_Materials provided_
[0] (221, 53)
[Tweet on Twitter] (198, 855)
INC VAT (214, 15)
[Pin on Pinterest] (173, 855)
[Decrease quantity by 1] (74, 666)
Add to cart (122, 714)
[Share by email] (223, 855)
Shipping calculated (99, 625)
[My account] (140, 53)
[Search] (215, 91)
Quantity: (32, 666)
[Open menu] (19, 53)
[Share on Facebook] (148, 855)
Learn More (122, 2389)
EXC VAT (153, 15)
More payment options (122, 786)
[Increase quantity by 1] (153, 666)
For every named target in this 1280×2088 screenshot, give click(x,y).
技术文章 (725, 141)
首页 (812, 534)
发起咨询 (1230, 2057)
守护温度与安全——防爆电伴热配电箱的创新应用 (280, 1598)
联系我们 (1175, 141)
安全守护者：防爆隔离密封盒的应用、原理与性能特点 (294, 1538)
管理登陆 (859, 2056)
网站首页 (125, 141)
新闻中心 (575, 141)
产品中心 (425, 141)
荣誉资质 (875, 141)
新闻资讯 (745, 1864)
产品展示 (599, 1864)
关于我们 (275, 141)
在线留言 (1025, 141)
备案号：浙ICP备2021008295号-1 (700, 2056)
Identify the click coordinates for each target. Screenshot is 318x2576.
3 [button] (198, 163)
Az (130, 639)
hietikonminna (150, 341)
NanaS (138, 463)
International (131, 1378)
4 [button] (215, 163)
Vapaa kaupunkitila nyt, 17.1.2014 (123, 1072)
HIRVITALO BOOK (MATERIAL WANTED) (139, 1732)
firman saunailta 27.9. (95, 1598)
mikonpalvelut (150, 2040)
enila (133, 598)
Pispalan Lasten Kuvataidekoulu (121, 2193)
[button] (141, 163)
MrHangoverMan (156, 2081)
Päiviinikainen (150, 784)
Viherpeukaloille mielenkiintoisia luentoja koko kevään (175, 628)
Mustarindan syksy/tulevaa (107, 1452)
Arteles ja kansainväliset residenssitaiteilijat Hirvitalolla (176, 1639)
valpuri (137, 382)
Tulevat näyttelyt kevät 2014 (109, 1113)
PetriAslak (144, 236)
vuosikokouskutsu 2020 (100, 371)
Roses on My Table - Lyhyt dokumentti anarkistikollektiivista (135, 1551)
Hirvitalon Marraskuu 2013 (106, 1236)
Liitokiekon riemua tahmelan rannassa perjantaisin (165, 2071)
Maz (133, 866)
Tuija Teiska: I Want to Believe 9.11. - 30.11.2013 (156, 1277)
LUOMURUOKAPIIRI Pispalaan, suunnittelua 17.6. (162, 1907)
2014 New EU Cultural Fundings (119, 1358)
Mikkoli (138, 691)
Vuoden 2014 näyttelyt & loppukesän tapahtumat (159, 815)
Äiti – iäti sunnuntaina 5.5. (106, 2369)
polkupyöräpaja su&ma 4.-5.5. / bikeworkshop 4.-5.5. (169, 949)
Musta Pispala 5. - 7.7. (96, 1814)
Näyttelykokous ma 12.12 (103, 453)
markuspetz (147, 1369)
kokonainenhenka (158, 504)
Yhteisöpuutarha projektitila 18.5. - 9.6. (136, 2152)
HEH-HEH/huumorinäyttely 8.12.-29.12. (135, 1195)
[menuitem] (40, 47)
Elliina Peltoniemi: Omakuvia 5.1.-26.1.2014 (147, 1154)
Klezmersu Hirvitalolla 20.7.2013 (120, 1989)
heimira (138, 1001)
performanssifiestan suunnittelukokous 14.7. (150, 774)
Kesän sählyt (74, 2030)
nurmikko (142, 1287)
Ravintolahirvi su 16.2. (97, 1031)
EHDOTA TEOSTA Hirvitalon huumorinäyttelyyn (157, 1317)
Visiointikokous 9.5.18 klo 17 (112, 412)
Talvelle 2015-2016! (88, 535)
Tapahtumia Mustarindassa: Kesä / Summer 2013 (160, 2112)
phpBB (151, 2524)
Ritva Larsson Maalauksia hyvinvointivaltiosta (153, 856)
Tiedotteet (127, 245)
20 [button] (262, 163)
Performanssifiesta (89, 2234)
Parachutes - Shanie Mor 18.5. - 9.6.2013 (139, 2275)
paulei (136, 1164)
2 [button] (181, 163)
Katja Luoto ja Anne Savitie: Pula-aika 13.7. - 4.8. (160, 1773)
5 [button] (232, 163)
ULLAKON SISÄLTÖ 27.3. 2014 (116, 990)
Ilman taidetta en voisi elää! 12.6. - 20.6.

_Aim of the exercise_
What lines above contain the word "Hirvitalolla"? Return each such line.

_Solution_
Arteles ja kansainväliset residenssitaiteilijat Hirvitalolla (176, 1639)
Klezmersu Hirvitalolla 20.7.2013 (120, 1989)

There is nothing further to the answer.